• [Collection entries]
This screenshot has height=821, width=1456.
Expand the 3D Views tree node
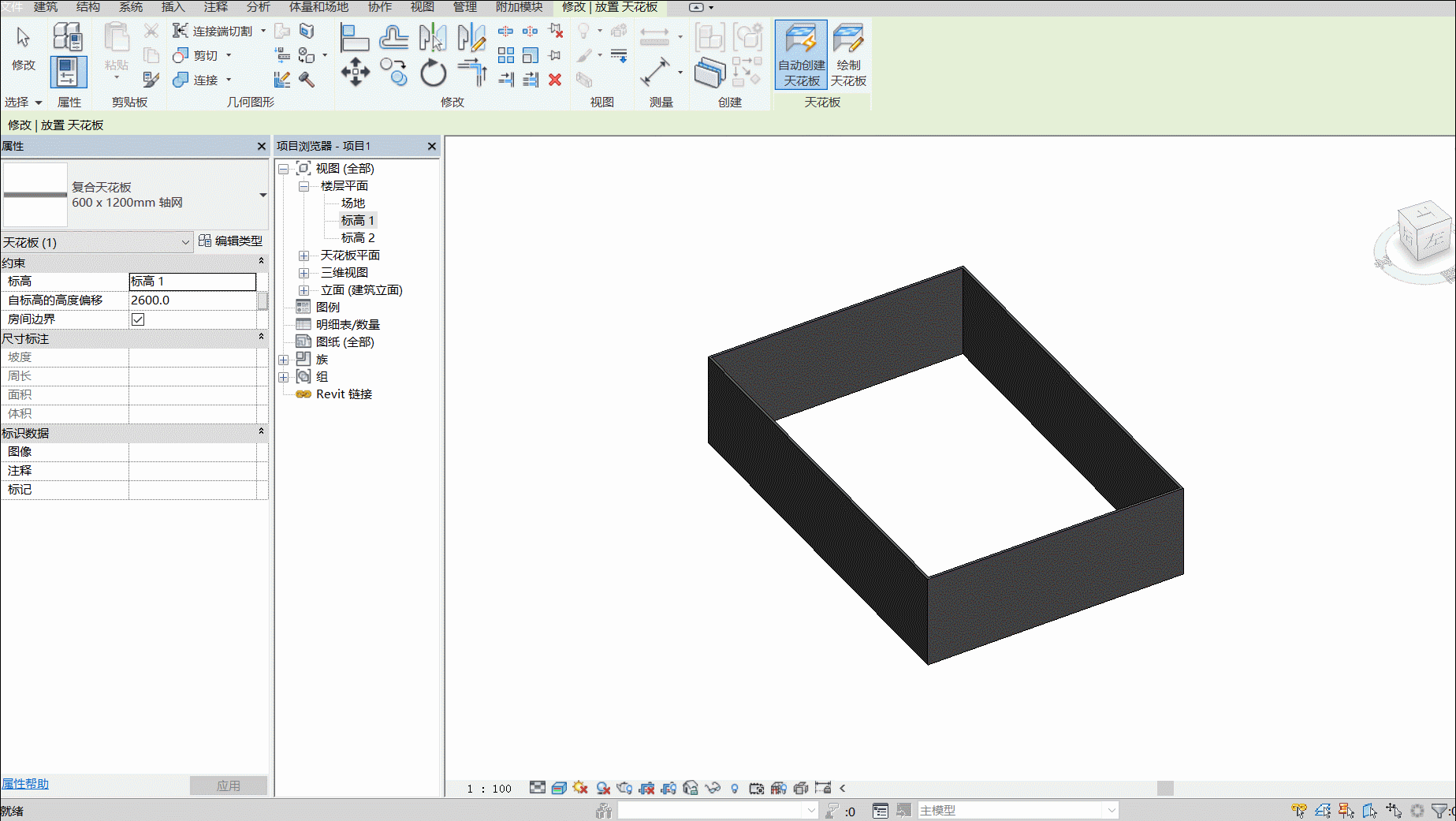pyautogui.click(x=304, y=273)
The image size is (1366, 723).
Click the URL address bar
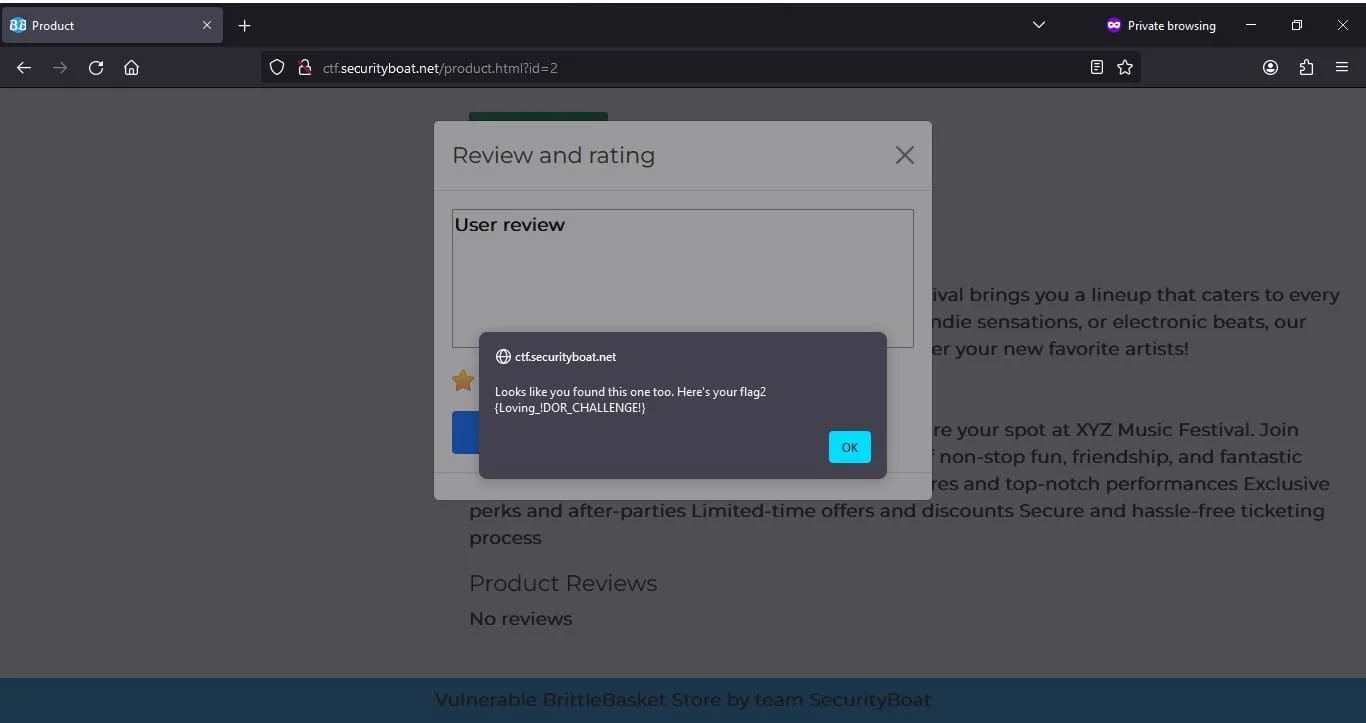700,68
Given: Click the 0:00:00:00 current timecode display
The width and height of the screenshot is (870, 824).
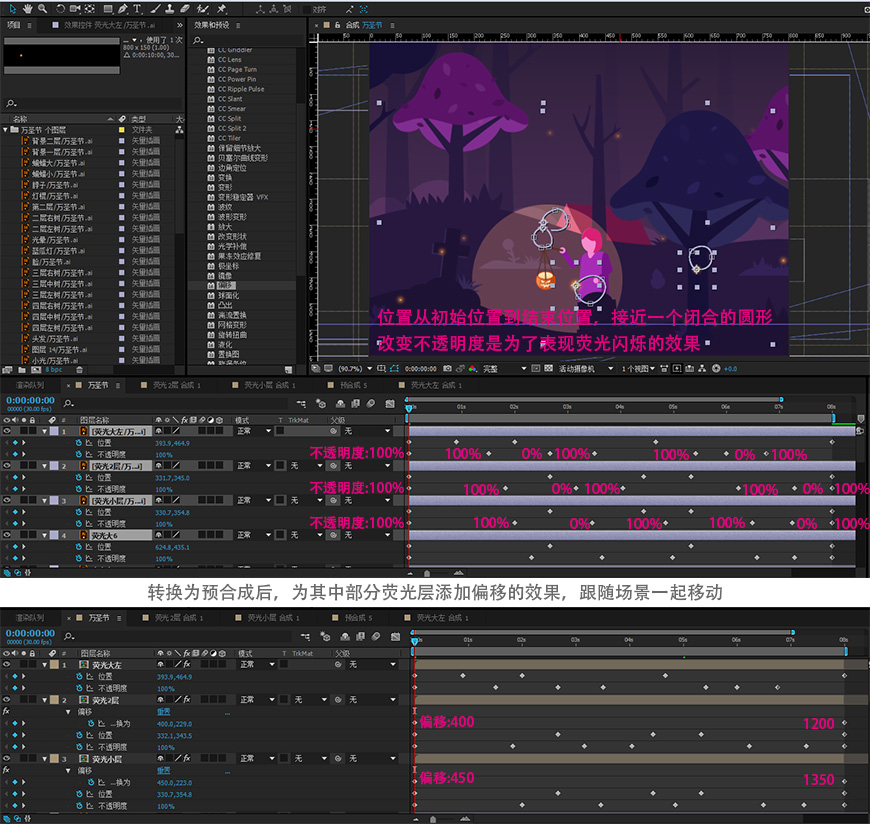Looking at the screenshot, I should (x=31, y=400).
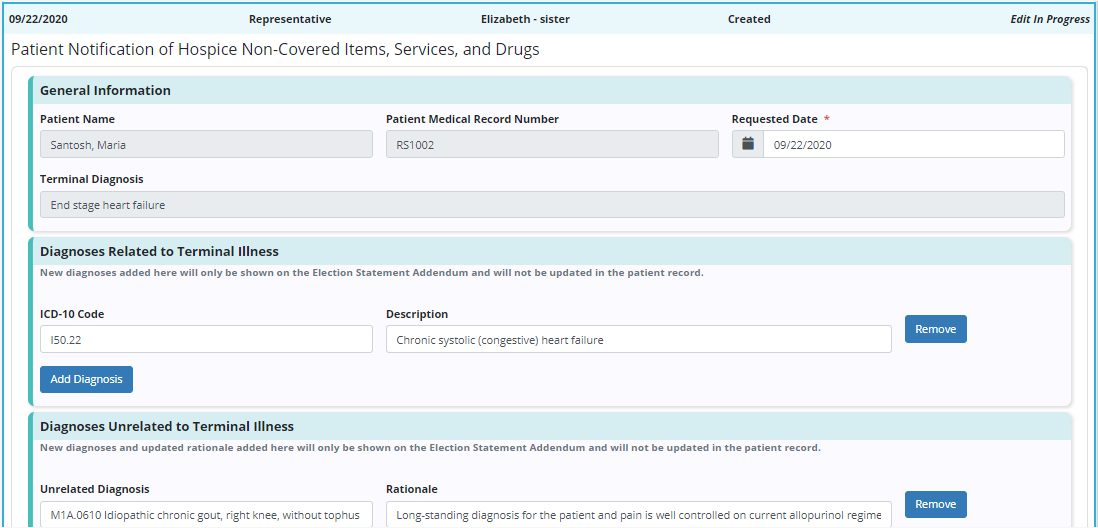The height and width of the screenshot is (528, 1098).
Task: Click the General Information section header
Action: [x=105, y=90]
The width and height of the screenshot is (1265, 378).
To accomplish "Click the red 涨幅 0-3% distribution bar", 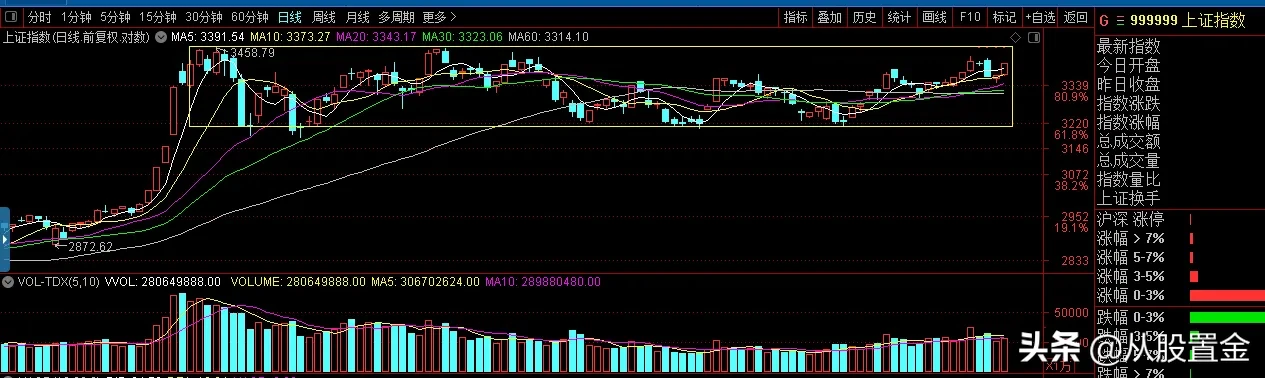I will click(1227, 296).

• [Work to complete] An exact copy is required of the lines from the start of the records above through the line with "Given: Click the", and only those, without any pictures.

• [Answer section]
This screenshot has height=821, width=1456.
Expand the 3D Views tree node
pyautogui.click(x=304, y=273)
The image size is (1366, 723).
Click the URL address bar
700,68
Given: Click the 0:00:00:00 current timecode display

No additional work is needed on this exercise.